Note. The above **may** contain a hint of sarcasm. The mass extinction that wipes 99 percent of human population is not coming in the form of AGW.

Kenji
Reply to  Hugs
December 16, 2018 6:11 am

No, the mass extinction that wipes out 99% of the human population … will be coming in the form of University-educated know-nothings who are unable to fend for themselves in the REAL world. They’ve no clue about the REAL world

Sara
Reply to  Hugs
December 16, 2018 6:33 am

Hugs and Kenji, you two are such baaaad, bad kids!!

in regard to the coming “mass extinction”, I would like to be prepared, so should I rent locker space at the local storage facility and put my extra purchases (e.g., dry beans, rice, wide egg noodles, corned beef hash, Spam, etc.) in there? I was thinking that maybe laundry detergent and dish detergent would be a good idea, too, and extra socks and hiking boots – for future needs, of course.

Just askin’, because I like to be prepared.

John F. Hultquist
Reply to  Sara
December 16, 2018 8:55 am

Sara,
Water for drinking, cleaning, and flushing is needed. Perhaps 2 to 3 weeks worth.
Figure out how much is needed for you (other members of household).
For the drinking and cooking water — very pure, containers too.

You should be doing this now

Reply to  John F. Hultquist
December 16, 2018 10:58 am

John F. Hultquist

I beg to differ. Stockpile stuff people desire, not what they need. Most people are idiotic enough to sell their soul for a trinket.

You get wealthy and buy the water at wholesale.

Sara
Reply to  John F. Hultquist
December 16, 2018 4:39 pm

Both of you are right. Always have something that you can trade for something you need.

It’s easy enough to get a portable water purification kit from a camping or prepping company. A camping radio that has a rheostat you can crank for power is also a good idea, as is a Farraday flashlight. I bought one of those a while back and use it when I don’t want the battery flashlights. Also, a signaling mirror, MREs for emergencies and aid kits can be found at military surplus companies. And sunblock that includes heavy duty UV protection is a good idea, too.

You don’t need a compass if you know which way is north. Face north: west is on your left, east is on your right, and south is behind you. Compasses are becoming useless because the magnetic poles are slowly switching around.

Life is going to be interesting.

Spot
Reply to  Sara
December 16, 2018 7:22 pm

Quite seriously, you will also need two identical .22 caliber pistols and two identical . 22 caliber rifles. This gives redundancy and allows for storage of the most ammunition.

What’s yours is yours only as long as you can keep somebody bigger from taking it.

“God created Man but Samuel Colt made them equal”

I know this sounds a bit harsh, but the first rule is never to believe that somebody else wouldn’t do something just because you yourself wouldn’t do that,

Greg Cavanagh
Reply to  Spot
December 17, 2018 7:14 pm

“I know this sounds a bit harsh, but the first rule is never to believe that somebody else wouldn’t do something just because you yourself wouldn’t do that,”

Until you experience this first hand, it’s a hard one to grasp. But they are words to live by.

Steve O
Reply to  Spot
December 18, 2018 1:12 pm

A friend and neighbor and I were joking around about survivalists. He said, I have a generator, and extra food but no firearms. You?”

I replied, “Well I have a shotgun. And I know where I can get a generator and extra food!”

◇ ◇ ◇ ◇ ◇ ◇ ◇

TASKS TO COMPLETE:
1 - In the comment thread, how many weeks' worth of water does John F. Hultquist suggest keeping?
2 - Reproduce the passage of the comment thread between "You don’t need" and "from taking it.", inclusive.

◇ ◇ ◇ ◇ ◇ ◇ ◇

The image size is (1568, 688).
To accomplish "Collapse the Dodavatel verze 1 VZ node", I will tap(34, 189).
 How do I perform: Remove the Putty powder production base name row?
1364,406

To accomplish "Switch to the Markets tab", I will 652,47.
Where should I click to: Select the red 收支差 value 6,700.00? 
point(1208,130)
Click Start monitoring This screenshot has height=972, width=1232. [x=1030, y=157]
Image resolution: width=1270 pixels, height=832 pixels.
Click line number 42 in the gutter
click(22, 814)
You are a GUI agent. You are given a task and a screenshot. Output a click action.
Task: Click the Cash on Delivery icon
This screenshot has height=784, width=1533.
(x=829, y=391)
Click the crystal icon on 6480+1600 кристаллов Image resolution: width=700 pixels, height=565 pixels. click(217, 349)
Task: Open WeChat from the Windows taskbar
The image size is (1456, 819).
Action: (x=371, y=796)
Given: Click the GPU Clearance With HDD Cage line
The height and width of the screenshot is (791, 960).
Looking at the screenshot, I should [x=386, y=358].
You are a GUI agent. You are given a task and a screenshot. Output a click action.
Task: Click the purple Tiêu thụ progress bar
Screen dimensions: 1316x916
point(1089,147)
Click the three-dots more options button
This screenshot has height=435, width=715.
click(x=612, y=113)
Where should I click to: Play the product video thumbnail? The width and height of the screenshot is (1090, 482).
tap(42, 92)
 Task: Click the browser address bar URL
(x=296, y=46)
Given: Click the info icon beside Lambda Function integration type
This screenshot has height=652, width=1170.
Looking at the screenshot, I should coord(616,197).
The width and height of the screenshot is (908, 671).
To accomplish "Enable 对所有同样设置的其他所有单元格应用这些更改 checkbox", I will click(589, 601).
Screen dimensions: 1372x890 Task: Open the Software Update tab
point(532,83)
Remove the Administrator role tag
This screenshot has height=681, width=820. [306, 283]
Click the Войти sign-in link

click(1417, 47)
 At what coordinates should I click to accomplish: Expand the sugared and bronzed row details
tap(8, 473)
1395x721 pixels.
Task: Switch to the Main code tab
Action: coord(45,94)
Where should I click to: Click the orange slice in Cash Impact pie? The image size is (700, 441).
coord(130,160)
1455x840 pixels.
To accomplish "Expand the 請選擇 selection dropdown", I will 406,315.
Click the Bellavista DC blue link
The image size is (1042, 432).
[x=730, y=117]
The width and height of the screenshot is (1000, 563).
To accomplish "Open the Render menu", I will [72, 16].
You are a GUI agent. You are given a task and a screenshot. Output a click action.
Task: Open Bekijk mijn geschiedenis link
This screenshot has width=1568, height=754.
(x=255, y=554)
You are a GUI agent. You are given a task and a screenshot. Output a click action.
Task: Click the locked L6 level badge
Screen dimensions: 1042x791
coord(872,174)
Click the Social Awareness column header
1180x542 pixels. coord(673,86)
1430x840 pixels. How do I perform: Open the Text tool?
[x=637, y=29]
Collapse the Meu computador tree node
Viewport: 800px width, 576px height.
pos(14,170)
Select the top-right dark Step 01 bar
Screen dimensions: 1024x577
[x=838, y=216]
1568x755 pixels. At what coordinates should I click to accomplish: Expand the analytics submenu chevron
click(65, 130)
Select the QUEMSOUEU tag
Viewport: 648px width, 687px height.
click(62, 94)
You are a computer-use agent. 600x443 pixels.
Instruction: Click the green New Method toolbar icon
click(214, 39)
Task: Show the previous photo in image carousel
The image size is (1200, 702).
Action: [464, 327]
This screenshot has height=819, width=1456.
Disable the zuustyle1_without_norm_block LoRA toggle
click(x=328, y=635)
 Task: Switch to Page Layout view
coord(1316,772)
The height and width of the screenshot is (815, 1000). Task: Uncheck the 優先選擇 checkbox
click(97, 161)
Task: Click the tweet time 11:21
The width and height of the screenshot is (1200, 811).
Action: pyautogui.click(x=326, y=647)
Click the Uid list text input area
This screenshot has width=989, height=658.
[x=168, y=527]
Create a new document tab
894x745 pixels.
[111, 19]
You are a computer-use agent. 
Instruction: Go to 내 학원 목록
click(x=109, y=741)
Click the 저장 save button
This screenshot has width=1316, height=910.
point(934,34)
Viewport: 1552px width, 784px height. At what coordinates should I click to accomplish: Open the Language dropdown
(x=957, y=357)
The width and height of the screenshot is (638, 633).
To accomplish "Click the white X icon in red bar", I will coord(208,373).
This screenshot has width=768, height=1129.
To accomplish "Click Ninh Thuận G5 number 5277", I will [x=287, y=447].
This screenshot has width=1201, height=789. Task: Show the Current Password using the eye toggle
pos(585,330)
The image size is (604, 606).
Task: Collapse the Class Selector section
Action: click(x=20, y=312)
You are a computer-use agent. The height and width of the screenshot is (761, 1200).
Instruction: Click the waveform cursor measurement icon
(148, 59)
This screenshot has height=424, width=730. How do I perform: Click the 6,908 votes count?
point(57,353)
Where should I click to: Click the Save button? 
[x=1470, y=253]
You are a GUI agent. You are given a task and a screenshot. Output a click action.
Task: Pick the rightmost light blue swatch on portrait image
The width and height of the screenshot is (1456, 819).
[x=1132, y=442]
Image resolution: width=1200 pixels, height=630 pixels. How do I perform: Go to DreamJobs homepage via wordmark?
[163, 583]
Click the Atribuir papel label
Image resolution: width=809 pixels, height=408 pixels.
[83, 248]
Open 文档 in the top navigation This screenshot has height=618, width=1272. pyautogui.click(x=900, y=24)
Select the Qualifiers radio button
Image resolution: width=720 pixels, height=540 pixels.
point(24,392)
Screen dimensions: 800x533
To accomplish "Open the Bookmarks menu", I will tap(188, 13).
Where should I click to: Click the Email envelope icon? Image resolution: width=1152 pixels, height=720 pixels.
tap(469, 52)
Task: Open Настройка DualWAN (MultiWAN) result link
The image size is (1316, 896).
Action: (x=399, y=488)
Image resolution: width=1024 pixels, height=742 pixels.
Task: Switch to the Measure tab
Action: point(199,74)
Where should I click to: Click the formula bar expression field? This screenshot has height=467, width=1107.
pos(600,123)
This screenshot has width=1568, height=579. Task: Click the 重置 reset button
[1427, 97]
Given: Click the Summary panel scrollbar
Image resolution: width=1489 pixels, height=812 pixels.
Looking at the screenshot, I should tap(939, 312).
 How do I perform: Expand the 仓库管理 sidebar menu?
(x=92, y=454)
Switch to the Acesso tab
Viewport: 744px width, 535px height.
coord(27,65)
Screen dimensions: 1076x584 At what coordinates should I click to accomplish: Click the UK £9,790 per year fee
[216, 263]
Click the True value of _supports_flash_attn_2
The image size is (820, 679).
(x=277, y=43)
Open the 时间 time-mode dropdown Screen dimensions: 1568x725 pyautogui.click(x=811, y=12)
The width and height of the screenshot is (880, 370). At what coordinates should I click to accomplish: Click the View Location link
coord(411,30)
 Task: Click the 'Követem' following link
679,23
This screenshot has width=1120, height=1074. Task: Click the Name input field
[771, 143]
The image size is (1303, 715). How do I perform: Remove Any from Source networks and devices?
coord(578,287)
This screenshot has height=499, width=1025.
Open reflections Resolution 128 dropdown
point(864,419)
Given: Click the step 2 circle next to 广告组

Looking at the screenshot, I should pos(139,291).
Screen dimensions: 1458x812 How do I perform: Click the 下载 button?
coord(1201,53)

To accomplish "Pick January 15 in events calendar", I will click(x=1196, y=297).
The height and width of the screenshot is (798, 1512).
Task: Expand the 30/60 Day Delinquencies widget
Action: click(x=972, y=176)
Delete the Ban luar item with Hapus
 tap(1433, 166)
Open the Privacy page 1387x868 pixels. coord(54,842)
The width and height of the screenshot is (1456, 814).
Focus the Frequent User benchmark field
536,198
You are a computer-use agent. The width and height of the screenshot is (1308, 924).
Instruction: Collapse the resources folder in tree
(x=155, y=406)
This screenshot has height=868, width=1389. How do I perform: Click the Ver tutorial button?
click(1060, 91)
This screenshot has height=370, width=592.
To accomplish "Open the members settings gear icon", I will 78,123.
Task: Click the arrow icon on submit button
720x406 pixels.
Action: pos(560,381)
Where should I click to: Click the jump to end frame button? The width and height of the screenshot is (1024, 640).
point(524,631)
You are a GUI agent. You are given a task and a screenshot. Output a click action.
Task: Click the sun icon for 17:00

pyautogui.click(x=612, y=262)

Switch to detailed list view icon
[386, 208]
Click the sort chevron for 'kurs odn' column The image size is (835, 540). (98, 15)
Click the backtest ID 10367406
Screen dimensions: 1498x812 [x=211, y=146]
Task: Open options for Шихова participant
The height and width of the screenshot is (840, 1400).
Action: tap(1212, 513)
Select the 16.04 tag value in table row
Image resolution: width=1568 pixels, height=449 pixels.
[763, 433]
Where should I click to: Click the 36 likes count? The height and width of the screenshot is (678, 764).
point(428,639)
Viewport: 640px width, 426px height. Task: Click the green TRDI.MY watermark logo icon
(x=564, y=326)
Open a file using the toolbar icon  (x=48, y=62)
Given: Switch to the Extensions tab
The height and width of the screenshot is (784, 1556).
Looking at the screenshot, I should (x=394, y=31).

◇ ◇ ◇ ◇ ◇ ◇ ◇

RESPONSES FOR EACH TASK:
1 - 2 to 3 weeks' worth

2 -
You don’t need a compass if you know which way is north. Face north: west is on your left, east is on your right, and south is behind you. Compasses are becoming useless because the magnetic poles are slowly switching around.

Life is going to be interesting.

Spot
Reply to  Sara
December 16, 2018 7:22 pm

Quite seriously, you will also need two identical .22 caliber pistols and two identical . 22 caliber rifles. This gives redundancy and allows for storage of the most ammunition.

What’s yours is yours only as long as you can keep somebody bigger from taking it.